「PSA10にすると化けるカードを、事前に見つけたい」——ポケカで鑑定を狙うなら、誰もが思うことです。でも、倍率ランキングの上から選ぶと、意外と外します。
結論から言うと、”狙い目”は①PSA10相場が高い ②10が付きやすい(取得率)③素体が安い——この3つが重なるカードです。そして手が届きやすいのは、素体3万円以下のゾーン。この記事では、倍率に頼らず「実質EV」で狙い目を探す手順を具体的に解説します(考え方の詳細は実質EVの記事もどうぞ)。
なぜ「倍率ランキング」で探すと外すのか
倍率(素体→PSA10で何倍か)は分かりやすい反面、「そのカードが実際に10で返る確率」を見ていません。倍率×10でも、10が付かなければPSA10価格では売れず、鑑定費と送料だけが残ることもあります。だから狙い目探しは、倍率を入口にしつつ、最後は確率とコストで判断する必要があります。
狙い目を見抜く3つの条件
①PSA10相場が高い:10が付いたときの売値。過去最高値でなく”今の相場”で見る。

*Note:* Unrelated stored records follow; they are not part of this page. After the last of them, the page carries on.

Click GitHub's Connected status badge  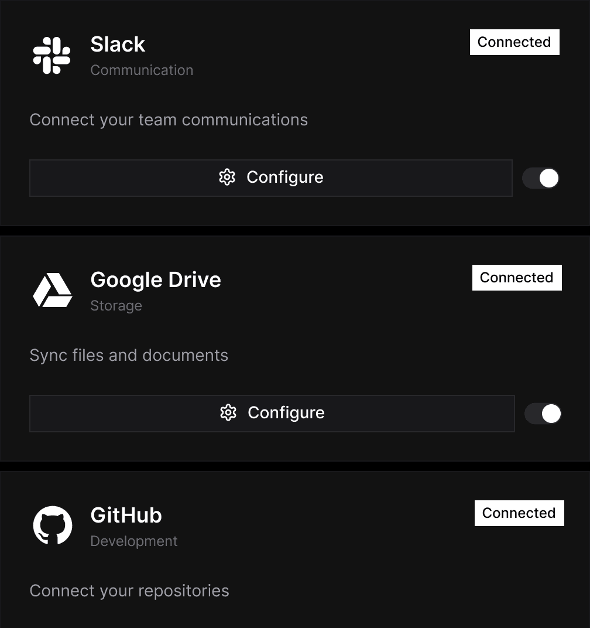click(519, 513)
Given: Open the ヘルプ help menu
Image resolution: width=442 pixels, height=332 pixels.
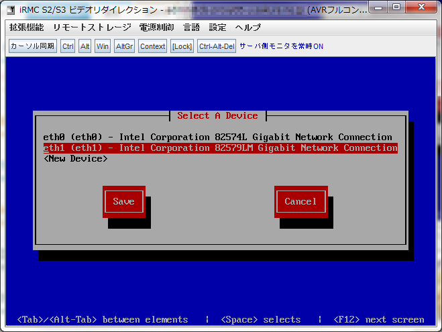Looking at the screenshot, I should 247,27.
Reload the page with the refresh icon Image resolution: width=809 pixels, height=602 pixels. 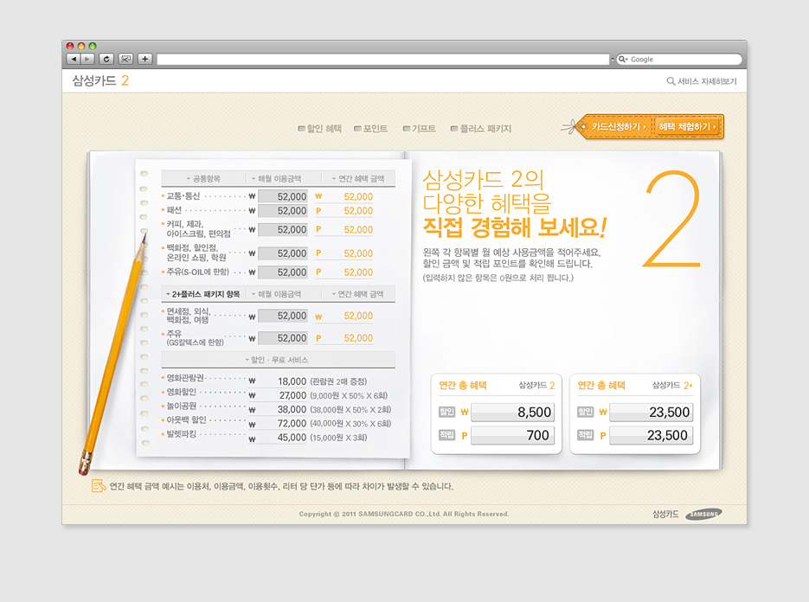[106, 59]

②10が付きやすい(取得率):黒枠・箔押し・センタリングがシビアなカードは、状態が良く見えても取得率が下がりがち。ここが最重要です。
③素体が安い:仕入れが安いほど、外した(9が付いた)ときのダメージが小さい。手が届く3万円以下は試しやすいゾーンです。
実際の探し方(3ステップ)
ステップ1:素体3万円以下に絞る。まず手が届く価格帯に候補を限定します。資金リスクを抑えつつ、数を試せます。

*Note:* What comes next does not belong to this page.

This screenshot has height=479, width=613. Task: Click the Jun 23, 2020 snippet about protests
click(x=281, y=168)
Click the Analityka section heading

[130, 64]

ステップ2:倍率で”候補”を広めに拾う。倍率はあくまで入口。ここでは「面白そうなカード」を広めにリスト化するだけです。
ステップ3:実質EVで絞る。候補ごとに「取得率 × PSA10価格 − 素体 − 鑑定費 − 送料」を計算し、プラスのものだけ残す。相場は”点”でなく”線”で確認しましょう(値上がりの共通点も参考に)。
具体例:同じ「×7」でも中身は別物
倍率が同じ×7でも、実質EVはまったく違います。素体6,000円→PSA10 42,000円でも、取得率が低ければ実質EVはマイナスに沈むことがあります。逆に、素体1,000円→PSA10 7,100円のように素体が安く取得率が高いカードは、倍率が控えめでも実質EVはプラスになりやすい。”安く試せて、10が付きやすい”カードほど狙い目、という感覚です。
狙い目を見つけたあとにやること
候補が絞れたら、①状態を丁寧に確認(エッジ・センタリング・キズ)②PSA鑑定に出す ③結果を見て、必要なら買取で現金化。状態に自信がないカードは、無理に出さないのも立派な判断です。
まとめ
PSA10の”狙い目”は、倍率ランキングの上位ではなく、取得率・PSA10価格・素体価格の3つが重なるカードにあります。倍率で広く拾い、実質EVで絞る——この順番なら、手が届く価格で堅く狙えます。判断の軸は実質EVの記事で詳しく解説しているので、あわせてどうぞ。
実際にEVプラスだったカードは、月次ランキングでまとめています。

よくある質問(FAQ)
PSA10の狙い目カードはどう探しますか?
素体3万円以下に絞り、倍率で候補を広く拾い、実質EVがプラスのものだけを残すのが基本です。
PSA10の狙い目の条件は?
①PSA10相場が高い ②10が付きやすい(取得率)③素体が安い、の3つが重なるカードです。
倍率ランキングの上位=狙い目ですか?
限りません。取得率が低いと、倍率が高くても実質EVはマイナスになることがあります。